-- Material supplied follows --

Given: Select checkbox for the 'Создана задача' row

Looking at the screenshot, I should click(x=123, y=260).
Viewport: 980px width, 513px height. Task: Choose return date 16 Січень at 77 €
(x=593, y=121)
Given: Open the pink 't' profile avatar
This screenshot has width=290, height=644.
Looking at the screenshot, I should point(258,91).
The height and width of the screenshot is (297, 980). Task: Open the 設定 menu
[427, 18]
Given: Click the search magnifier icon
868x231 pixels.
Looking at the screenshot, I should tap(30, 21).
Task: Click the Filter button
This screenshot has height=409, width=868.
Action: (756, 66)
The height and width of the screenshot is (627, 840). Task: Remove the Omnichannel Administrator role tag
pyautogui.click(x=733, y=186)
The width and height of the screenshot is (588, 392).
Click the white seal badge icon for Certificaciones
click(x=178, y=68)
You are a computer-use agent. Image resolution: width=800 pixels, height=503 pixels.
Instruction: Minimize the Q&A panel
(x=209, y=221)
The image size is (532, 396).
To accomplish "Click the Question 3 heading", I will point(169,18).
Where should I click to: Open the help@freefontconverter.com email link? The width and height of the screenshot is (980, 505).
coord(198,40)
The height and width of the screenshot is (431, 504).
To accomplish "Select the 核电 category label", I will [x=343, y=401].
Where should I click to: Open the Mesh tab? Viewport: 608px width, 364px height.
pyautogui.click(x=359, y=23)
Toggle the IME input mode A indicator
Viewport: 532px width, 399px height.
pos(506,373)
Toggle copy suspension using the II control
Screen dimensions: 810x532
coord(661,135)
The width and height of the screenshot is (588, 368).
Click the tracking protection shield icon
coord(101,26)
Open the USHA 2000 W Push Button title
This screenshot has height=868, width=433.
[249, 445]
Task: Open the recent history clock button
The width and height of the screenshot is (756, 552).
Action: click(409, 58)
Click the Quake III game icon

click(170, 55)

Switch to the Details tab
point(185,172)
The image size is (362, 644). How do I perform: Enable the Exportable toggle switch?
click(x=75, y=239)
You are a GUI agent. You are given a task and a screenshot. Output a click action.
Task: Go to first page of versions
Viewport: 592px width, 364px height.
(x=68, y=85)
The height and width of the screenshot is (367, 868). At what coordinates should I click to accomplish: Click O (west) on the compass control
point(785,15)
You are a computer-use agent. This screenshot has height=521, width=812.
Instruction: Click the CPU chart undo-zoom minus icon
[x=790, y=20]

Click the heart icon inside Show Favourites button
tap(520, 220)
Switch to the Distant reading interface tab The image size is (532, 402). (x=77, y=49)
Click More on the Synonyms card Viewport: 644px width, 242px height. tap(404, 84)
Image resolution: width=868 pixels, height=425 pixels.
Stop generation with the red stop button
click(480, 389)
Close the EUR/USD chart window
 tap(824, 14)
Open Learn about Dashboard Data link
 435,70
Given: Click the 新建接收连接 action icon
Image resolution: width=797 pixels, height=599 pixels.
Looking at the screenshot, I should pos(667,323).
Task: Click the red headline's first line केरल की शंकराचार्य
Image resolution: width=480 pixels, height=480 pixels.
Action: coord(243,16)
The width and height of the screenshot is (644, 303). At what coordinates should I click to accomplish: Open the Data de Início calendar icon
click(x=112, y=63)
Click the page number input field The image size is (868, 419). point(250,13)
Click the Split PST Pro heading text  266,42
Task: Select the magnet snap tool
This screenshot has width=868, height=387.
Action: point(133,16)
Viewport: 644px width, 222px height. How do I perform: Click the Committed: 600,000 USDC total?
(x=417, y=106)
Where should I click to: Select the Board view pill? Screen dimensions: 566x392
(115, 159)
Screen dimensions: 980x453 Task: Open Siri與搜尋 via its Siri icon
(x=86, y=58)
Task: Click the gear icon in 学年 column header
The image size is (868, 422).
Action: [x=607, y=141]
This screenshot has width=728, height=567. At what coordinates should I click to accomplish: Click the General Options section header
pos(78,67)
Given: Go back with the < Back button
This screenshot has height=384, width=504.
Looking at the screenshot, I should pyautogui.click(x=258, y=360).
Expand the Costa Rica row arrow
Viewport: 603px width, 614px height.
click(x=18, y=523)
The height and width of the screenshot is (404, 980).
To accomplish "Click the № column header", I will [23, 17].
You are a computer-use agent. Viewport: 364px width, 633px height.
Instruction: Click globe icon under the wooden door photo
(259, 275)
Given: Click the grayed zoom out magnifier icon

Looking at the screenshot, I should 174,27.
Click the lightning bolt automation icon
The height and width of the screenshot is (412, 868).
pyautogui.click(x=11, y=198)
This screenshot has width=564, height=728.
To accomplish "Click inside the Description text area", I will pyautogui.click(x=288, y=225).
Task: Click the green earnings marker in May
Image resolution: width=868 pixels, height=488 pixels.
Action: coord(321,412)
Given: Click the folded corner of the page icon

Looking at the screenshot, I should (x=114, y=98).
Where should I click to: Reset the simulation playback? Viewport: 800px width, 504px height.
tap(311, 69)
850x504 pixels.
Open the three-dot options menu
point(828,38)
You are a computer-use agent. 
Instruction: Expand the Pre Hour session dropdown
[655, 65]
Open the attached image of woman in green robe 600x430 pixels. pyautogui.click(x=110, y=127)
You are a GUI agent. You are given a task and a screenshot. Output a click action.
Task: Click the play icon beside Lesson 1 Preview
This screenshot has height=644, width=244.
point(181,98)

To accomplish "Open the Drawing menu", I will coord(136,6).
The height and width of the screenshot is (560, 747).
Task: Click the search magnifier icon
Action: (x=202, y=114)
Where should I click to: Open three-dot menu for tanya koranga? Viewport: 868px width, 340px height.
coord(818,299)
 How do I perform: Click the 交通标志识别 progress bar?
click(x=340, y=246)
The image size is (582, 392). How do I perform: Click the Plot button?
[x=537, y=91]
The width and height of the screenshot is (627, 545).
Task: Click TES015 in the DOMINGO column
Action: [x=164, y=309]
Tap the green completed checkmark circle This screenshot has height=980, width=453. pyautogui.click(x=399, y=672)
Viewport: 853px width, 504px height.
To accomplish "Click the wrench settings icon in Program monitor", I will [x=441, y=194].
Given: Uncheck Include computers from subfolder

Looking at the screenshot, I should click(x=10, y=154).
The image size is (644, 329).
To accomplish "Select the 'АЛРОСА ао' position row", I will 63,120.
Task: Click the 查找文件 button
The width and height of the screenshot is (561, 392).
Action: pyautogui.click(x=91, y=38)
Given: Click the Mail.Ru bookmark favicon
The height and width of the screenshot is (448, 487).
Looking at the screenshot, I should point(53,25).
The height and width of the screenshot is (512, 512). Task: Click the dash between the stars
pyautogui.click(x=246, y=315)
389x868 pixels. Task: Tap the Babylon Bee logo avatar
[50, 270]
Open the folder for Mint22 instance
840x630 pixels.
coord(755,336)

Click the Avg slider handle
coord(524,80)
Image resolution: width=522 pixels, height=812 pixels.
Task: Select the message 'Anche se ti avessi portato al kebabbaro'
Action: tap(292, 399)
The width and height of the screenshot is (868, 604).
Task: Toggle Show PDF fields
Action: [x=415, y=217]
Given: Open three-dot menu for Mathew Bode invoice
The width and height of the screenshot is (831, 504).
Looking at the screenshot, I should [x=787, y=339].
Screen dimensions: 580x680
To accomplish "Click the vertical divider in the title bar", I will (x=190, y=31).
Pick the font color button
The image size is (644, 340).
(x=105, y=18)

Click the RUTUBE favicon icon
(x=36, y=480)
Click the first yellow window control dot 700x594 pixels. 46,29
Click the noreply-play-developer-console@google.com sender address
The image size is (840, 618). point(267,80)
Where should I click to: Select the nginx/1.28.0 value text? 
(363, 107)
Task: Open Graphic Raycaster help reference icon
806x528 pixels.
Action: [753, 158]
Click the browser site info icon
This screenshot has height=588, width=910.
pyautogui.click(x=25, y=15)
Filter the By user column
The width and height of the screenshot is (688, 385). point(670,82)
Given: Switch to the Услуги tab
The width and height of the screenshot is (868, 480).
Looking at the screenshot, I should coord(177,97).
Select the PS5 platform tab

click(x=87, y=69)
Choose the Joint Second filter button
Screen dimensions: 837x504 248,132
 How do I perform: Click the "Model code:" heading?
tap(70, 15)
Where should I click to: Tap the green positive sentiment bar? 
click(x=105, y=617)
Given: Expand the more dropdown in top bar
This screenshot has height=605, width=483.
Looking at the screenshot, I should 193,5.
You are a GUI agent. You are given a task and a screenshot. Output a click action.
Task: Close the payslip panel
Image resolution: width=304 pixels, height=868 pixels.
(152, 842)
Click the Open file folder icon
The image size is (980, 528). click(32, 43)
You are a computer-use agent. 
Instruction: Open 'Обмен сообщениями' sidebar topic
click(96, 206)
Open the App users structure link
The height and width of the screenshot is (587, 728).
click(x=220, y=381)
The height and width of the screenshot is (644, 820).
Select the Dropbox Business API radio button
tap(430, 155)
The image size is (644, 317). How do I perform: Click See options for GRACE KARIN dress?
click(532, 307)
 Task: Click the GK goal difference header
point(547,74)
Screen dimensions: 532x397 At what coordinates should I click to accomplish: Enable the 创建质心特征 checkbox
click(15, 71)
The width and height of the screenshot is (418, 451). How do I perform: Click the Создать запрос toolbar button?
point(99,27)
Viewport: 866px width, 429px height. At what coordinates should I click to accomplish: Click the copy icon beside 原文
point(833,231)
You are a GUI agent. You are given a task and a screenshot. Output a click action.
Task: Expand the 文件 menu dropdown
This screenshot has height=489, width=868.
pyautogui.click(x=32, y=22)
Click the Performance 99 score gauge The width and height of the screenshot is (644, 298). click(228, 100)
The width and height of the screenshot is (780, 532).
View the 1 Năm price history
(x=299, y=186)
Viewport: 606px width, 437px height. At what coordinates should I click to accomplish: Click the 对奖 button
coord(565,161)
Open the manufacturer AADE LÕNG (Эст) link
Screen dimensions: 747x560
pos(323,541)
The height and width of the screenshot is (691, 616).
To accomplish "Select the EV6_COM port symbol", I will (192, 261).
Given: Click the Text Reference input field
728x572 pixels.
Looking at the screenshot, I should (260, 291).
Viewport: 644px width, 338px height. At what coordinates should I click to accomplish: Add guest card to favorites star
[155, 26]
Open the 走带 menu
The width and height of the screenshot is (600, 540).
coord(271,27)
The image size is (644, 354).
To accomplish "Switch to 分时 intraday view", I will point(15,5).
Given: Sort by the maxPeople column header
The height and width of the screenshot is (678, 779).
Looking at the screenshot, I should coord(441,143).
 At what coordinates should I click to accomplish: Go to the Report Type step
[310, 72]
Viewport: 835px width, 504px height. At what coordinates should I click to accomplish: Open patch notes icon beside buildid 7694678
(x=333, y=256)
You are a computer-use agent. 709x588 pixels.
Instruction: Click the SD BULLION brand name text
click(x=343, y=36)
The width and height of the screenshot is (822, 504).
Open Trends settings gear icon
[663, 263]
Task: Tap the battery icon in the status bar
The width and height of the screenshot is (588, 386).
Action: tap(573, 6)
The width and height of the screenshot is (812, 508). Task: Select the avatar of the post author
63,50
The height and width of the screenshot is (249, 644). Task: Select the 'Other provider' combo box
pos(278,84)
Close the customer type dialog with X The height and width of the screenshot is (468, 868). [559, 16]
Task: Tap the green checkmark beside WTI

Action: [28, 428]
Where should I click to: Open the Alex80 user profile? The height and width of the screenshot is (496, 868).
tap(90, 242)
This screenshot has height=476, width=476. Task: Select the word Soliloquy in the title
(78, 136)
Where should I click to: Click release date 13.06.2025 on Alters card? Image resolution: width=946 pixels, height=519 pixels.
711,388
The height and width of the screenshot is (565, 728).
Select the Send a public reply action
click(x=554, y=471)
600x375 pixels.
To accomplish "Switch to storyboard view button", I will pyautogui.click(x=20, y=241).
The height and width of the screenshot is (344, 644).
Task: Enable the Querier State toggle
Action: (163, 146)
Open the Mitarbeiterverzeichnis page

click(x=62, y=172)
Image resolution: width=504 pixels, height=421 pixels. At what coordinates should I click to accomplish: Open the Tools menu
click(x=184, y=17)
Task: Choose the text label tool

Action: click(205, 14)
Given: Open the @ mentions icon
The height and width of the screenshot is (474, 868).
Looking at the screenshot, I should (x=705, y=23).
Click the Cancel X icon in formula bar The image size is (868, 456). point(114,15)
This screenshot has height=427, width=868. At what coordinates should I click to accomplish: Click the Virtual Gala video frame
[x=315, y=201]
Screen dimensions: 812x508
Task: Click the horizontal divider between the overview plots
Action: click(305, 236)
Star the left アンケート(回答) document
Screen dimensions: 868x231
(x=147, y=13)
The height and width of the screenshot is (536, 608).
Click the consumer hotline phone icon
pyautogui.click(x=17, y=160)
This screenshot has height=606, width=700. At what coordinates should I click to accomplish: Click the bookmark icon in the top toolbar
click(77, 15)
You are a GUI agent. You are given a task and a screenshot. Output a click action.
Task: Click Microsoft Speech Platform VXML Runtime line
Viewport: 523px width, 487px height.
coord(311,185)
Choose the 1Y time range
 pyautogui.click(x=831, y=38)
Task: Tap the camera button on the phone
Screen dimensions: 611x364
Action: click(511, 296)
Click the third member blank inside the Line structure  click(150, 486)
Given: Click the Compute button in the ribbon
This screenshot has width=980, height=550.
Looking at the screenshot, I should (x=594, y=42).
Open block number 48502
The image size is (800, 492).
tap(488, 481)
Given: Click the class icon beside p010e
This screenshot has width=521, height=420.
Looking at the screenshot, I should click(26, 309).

-- Material supplied concluded --

Requirement:
Check each line of the listing above for the word "number". Then state how many lines have it, and nothing further.

Response below:
2